Work required:
In the records that follow, find the line with "[button] (298, 25)"; from there, retype every line exactly through the line with "Emergency Contacts for", which also belongs to the answer.

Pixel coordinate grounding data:
########

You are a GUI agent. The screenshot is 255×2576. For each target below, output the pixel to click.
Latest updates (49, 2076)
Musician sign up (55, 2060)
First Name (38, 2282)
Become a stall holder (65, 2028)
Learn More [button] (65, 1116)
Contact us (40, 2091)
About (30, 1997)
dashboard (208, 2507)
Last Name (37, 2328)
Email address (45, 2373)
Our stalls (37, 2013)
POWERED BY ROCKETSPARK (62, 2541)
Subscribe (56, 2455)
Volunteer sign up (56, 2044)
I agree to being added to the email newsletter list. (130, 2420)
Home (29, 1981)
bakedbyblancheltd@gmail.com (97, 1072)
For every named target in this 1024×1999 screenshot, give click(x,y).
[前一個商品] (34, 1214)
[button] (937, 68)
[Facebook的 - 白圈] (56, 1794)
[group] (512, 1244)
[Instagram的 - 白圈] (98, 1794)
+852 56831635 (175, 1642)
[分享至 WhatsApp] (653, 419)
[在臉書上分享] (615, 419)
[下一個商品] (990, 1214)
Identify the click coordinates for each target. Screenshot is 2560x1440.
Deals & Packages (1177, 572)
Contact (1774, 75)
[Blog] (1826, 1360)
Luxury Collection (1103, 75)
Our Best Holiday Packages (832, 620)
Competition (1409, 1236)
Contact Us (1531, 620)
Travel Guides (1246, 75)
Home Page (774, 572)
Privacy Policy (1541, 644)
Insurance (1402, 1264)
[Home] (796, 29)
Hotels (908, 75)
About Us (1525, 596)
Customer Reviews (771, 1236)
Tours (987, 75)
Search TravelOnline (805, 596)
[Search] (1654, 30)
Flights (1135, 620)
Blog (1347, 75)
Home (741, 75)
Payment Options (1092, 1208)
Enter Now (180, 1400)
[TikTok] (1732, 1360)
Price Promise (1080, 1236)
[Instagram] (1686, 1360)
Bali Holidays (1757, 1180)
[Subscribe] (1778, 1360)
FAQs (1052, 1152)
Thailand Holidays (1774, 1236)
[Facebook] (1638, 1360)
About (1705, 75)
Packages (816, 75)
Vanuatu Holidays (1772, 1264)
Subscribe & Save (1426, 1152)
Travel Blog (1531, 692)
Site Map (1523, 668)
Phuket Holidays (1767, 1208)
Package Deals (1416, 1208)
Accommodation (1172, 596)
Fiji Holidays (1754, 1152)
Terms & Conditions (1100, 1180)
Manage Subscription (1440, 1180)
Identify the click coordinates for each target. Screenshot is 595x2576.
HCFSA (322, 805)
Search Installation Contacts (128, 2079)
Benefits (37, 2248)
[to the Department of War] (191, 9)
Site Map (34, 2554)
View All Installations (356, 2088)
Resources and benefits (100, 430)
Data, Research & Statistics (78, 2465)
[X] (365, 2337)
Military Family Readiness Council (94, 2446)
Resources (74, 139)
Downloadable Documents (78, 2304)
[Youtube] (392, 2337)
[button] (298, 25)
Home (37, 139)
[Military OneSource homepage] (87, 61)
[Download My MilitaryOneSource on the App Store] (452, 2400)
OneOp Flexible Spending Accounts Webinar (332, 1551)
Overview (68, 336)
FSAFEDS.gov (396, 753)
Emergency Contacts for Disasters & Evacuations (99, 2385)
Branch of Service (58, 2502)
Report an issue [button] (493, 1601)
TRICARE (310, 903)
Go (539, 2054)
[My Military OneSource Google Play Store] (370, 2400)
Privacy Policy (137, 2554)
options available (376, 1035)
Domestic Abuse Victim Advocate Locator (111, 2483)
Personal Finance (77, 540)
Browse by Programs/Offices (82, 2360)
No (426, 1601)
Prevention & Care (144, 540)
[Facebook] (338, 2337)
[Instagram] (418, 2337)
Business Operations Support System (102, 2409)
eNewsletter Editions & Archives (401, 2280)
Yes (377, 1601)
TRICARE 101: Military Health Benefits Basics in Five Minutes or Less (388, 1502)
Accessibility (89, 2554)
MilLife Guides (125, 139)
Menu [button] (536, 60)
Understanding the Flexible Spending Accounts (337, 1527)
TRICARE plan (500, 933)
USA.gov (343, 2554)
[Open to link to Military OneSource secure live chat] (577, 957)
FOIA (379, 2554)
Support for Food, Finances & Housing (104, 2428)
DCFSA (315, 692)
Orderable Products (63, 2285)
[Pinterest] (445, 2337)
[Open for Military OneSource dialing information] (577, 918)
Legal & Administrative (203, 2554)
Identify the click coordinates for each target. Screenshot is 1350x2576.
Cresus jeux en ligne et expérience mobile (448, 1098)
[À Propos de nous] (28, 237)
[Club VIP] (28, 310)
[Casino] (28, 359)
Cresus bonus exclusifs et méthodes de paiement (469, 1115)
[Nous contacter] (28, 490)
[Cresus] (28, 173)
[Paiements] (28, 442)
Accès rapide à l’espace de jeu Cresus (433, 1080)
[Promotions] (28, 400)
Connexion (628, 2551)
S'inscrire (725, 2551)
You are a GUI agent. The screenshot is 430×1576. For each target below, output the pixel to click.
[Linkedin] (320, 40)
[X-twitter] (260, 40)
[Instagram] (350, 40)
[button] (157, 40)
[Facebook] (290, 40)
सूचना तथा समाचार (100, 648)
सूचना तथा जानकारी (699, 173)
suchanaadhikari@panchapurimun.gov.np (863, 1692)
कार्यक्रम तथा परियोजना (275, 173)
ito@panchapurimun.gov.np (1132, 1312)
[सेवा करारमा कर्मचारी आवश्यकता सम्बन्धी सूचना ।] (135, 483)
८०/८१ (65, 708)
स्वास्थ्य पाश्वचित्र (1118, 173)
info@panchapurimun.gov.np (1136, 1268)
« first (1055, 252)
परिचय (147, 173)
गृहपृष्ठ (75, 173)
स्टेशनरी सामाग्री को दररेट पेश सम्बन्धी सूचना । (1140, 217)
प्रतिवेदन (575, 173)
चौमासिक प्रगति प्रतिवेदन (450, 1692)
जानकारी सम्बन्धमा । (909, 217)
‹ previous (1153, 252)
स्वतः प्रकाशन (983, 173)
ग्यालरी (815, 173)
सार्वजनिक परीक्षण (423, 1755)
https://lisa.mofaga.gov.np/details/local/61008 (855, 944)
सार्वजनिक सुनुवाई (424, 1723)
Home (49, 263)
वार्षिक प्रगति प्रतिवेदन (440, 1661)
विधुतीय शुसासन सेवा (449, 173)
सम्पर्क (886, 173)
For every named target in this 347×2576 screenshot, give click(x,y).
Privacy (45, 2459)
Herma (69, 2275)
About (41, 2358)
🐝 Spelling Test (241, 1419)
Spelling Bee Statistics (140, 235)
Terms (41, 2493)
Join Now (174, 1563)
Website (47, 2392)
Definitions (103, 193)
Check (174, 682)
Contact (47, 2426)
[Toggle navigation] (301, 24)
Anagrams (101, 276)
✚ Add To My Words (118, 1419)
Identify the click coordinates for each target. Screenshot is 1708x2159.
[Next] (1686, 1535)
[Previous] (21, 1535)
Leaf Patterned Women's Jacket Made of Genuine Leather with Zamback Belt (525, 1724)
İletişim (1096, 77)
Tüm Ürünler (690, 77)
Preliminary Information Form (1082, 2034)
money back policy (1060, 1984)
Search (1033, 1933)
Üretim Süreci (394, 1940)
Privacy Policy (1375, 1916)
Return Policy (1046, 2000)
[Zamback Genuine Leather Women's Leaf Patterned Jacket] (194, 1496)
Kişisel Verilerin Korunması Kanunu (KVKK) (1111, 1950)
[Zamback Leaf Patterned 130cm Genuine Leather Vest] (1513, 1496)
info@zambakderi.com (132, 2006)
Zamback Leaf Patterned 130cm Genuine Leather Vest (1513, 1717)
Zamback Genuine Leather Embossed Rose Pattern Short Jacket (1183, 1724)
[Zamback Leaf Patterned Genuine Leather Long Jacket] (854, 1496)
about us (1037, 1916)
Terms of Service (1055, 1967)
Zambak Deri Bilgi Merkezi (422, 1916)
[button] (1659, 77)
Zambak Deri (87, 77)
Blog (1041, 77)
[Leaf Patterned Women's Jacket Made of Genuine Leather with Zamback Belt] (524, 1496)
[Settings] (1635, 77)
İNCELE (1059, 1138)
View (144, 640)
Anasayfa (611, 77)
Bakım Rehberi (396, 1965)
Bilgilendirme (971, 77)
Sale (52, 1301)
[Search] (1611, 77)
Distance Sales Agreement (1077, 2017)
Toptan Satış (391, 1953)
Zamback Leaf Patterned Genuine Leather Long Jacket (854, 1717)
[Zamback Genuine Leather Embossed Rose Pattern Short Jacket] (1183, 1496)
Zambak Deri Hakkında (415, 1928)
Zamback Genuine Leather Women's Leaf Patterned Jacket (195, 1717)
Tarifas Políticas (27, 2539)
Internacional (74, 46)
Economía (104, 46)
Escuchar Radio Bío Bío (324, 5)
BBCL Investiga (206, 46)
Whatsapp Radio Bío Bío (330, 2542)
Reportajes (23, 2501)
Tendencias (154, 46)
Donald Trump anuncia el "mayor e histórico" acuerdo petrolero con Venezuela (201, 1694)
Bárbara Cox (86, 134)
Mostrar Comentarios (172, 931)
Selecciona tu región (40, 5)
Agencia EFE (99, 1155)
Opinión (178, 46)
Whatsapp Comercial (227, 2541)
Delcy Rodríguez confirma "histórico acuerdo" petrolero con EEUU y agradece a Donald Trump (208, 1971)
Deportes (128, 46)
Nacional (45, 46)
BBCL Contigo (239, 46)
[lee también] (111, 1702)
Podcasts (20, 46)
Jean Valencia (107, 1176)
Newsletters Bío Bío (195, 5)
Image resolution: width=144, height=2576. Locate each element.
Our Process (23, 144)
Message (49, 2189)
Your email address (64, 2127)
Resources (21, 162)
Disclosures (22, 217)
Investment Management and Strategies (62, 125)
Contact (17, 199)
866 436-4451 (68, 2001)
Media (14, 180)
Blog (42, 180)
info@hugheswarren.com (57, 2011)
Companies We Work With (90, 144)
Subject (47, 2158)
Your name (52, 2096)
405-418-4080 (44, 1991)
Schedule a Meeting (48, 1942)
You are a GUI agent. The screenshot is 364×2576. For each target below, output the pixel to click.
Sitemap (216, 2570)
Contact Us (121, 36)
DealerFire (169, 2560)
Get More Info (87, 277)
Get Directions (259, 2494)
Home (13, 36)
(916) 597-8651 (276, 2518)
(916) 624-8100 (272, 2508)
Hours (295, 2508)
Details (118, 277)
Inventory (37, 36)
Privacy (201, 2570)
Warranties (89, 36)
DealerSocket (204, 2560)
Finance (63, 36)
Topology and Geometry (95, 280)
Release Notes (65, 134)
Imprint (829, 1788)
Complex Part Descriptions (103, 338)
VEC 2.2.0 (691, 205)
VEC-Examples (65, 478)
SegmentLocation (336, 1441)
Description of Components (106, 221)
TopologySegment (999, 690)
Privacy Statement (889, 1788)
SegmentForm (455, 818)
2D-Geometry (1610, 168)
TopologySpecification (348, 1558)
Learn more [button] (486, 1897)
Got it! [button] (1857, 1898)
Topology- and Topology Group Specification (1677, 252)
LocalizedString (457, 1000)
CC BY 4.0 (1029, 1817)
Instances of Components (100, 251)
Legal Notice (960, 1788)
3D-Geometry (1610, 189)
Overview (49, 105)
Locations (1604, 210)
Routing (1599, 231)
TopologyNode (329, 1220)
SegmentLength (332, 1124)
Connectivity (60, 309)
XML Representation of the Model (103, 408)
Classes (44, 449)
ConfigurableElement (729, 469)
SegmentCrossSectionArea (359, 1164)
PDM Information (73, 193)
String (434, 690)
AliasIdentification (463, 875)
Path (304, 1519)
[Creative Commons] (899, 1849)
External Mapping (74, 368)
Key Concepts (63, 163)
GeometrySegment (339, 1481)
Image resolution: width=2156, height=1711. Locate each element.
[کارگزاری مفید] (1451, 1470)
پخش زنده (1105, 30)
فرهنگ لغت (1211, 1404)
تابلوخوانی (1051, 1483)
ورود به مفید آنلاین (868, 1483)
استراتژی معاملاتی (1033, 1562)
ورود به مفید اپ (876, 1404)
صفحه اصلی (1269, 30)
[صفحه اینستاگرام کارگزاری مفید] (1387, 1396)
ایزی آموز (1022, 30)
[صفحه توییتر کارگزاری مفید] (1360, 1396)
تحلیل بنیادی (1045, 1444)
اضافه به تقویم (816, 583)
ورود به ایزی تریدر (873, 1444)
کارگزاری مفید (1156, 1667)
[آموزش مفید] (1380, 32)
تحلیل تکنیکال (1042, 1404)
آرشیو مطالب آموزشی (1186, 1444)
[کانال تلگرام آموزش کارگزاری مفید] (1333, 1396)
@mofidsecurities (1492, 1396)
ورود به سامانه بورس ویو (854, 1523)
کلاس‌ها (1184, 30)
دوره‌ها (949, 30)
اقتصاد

########

Answer to this exercise:
[button] (298, 25)
Home (37, 139)
[Military OneSource homepage] (87, 61)
[Download My MilitaryOneSource on the App Store] (452, 2400)
OneOp Flexible Spending Accounts Webinar (332, 1551)
Overview (68, 336)
FSAFEDS.gov (396, 753)
Emergency Contacts for Disasters & Evacuations (99, 2385)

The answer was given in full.